Stated problem:
Reproduce every line of the material below without altering a single character.

Records provided:
※
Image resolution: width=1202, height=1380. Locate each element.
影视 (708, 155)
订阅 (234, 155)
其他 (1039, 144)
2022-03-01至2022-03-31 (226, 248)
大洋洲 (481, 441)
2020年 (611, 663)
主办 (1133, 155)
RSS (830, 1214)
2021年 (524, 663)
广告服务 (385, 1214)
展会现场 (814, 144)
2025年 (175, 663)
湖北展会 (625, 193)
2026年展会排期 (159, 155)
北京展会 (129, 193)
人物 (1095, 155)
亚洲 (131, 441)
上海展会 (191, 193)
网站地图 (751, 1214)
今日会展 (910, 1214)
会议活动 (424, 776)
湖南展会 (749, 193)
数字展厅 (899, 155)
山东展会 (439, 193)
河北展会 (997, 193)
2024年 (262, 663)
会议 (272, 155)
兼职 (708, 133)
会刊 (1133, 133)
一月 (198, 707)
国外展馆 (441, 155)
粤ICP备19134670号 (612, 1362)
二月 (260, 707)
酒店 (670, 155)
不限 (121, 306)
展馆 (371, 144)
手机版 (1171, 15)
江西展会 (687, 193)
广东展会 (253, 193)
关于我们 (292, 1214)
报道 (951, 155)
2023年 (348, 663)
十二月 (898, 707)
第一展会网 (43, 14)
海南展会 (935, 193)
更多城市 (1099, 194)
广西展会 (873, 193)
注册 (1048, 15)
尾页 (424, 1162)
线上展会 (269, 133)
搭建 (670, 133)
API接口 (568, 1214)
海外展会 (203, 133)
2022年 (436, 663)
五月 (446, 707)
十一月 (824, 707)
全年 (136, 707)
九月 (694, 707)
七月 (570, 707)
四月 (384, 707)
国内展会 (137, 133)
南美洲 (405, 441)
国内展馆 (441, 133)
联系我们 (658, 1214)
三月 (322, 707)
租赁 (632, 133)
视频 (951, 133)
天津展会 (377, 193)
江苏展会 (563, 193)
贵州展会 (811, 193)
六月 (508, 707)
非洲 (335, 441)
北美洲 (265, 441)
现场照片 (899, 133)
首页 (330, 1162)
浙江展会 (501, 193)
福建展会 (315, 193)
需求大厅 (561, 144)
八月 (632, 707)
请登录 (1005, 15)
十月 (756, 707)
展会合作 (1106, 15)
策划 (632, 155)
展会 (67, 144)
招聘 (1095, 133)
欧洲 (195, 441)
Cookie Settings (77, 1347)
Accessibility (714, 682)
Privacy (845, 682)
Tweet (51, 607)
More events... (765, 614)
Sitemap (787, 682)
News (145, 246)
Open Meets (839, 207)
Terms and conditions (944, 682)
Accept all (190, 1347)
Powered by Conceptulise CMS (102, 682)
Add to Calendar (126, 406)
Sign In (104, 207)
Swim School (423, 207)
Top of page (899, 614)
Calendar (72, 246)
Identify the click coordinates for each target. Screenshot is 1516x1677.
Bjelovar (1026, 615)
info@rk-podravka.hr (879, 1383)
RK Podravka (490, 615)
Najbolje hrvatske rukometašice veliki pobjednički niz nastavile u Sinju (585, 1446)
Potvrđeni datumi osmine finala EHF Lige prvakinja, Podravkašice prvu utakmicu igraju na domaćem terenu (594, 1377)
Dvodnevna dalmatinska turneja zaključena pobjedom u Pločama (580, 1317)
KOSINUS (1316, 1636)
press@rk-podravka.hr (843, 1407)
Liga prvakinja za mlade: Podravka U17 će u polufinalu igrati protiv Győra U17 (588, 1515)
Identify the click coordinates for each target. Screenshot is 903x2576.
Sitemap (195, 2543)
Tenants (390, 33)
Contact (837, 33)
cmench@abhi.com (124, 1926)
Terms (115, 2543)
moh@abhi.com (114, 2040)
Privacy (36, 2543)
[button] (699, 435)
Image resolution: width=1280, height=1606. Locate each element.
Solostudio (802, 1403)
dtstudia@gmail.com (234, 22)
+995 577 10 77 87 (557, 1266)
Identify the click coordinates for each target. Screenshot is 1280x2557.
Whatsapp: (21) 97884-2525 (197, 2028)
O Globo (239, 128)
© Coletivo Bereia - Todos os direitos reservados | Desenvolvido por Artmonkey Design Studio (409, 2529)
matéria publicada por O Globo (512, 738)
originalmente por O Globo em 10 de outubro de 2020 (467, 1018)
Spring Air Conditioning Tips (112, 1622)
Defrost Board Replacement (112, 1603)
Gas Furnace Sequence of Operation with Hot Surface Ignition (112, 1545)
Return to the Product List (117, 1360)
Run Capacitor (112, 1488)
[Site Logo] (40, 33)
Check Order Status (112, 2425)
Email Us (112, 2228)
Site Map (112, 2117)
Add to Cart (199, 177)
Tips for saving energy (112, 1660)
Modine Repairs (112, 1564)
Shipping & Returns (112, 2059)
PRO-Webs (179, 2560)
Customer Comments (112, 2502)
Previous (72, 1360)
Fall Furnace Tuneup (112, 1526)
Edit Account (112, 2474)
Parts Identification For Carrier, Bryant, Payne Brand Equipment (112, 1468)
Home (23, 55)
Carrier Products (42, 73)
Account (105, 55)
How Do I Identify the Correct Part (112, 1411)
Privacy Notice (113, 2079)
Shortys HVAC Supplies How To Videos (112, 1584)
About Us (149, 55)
※
Worked solution:
Image resolution: width=1202, height=1380. Locate each element.
影视 (708, 155)
订阅 (234, 155)
其他 (1039, 144)
2022-03-01至2022-03-31 (226, 248)
大洋洲 (481, 441)
2020年 (611, 663)
主办 (1133, 155)
RSS (830, 1214)
2021年 (524, 663)
广告服务 (385, 1214)
展会现场 (814, 144)
2025年 (175, 663)
湖北展会 (625, 193)
2026年展会排期 (159, 155)
北京展会 (129, 193)
人物 (1095, 155)
亚洲 (131, 441)
上海展会 (191, 193)
网站地图 (751, 1214)
今日会展 (910, 1214)
会议活动 (424, 776)
湖南展会 (749, 193)
数字展厅 (899, 155)
山东展会 (439, 193)
河北展会 (997, 193)
2024年 (262, 663)
会议 (272, 155)
兼职 (708, 133)
会刊 (1133, 133)
一月 (198, 707)
国外展馆 (441, 155)
粤ICP备19134670号 (612, 1362)
二月 (260, 707)
酒店 (670, 155)
不限 (121, 306)
展馆 (371, 144)
手机版 (1171, 15)
江西展会 (687, 193)
广东展会 (253, 193)
关于我们 (292, 1214)
报道 (951, 155)
2023年 (348, 663)
十二月 (898, 707)
第一展会网 (43, 14)
海南展会 (935, 193)
更多城市 (1099, 194)
广西展会 (873, 193)
注册 (1048, 15)
尾页 (424, 1162)
线上展会 (269, 133)
搭建 (670, 133)
API接口 (568, 1214)
海外展会 (203, 133)
2022年 (436, 663)
五月 (446, 707)
十一月 (824, 707)
全年 (136, 707)
九月 (694, 707)
七月 (570, 707)
四月 (384, 707)
国内展会 (137, 133)
南美洲 (405, 441)
国内展馆 (441, 133)
联系我们 (658, 1214)
三月 (322, 707)
租赁 (632, 133)
视频 (951, 133)
天津展会 (377, 193)
江苏展会 (563, 193)
贵州展会 (811, 193)
六月 (508, 707)
非洲 (335, 441)
北美洲 (265, 441)
现场照片 (899, 133)
首页 (330, 1162)
浙江展会 (501, 193)
福建展会 (315, 193)
需求大厅 (561, 144)
八月 (632, 707)
请登录 (1005, 15)
十月 (756, 707)
展会合作 (1106, 15)
策划 (632, 155)
展会 (67, 144)
招聘 (1095, 133)
欧洲 (195, 441)
Cookie Settings (77, 1347)
Accessibility (714, 682)
Privacy (845, 682)
Tweet (51, 607)
More events... (765, 614)
Sitemap (787, 682)
News (145, 246)
Open Meets (839, 207)
Terms and conditions (944, 682)
Accept all (190, 1347)
Powered by Conceptulise CMS (102, 682)
Add to Calendar (126, 406)
Sign In (104, 207)
Swim School (423, 207)
Top of page (899, 614)
Calendar (72, 246)
Identify the click coordinates for each target. Screenshot is 1516x1677.
Bjelovar (1026, 615)
info@rk-podravka.hr (879, 1383)
RK Podravka (490, 615)
Najbolje hrvatske rukometašice veliki pobjednički niz nastavile u Sinju (585, 1446)
Potvrđeni datumi osmine finala EHF Lige prvakinja, Podravkašice prvu utakmicu igraju na domaćem terenu (594, 1377)
Dvodnevna dalmatinska turneja zaključena pobjedom u Pločama (580, 1317)
KOSINUS (1316, 1636)
press@rk-podravka.hr (843, 1407)
Liga prvakinja za mlade: Podravka U17 će u polufinalu igrati protiv Győra U17 (588, 1515)
Identify the click coordinates for each target. Screenshot is 903x2576.
Sitemap (195, 2543)
Tenants (390, 33)
Contact (837, 33)
cmench@abhi.com (124, 1926)
Terms (115, 2543)
moh@abhi.com (114, 2040)
Privacy (36, 2543)
[button] (699, 435)
Image resolution: width=1280, height=1606. Locate each element.
Solostudio (802, 1403)
dtstudia@gmail.com (234, 22)
+995 577 10 77 87 (557, 1266)
Identify the click coordinates for each target. Screenshot is 1280x2557.
Whatsapp: (21) 97884-2525 (197, 2028)
O Globo (239, 128)
© Coletivo Bereia - Todos os direitos reservados | Desenvolvido por Artmonkey Design Studio (409, 2529)
matéria publicada por O Globo (512, 738)
originalmente por O Globo em 10 de outubro de 2020 (467, 1018)
Spring Air Conditioning Tips (112, 1622)
Defrost Board Replacement (112, 1603)
Gas Furnace Sequence of Operation with Hot Surface Ignition (112, 1545)
Return to the Product List (117, 1360)
Run Capacitor (112, 1488)
[Site Logo] (40, 33)
Check Order Status (112, 2425)
Email Us (112, 2228)
Site Map (112, 2117)
Add to Cart (199, 177)
Tips for saving energy (112, 1660)
Modine Repairs (112, 1564)
Shipping & Returns (112, 2059)
PRO-Webs (179, 2560)
Customer Comments (112, 2502)
Previous (72, 1360)
Fall Furnace Tuneup (112, 1526)
Edit Account (112, 2474)
Parts Identification For Carrier, Bryant, Payne Brand Equipment (112, 1468)
Home (23, 55)
Carrier Products (42, 73)
Account (105, 55)
How Do I Identify the Correct Part (112, 1411)
Privacy Notice (113, 2079)
Shortys HVAC Supplies How To Videos (112, 1584)
About Us (149, 55)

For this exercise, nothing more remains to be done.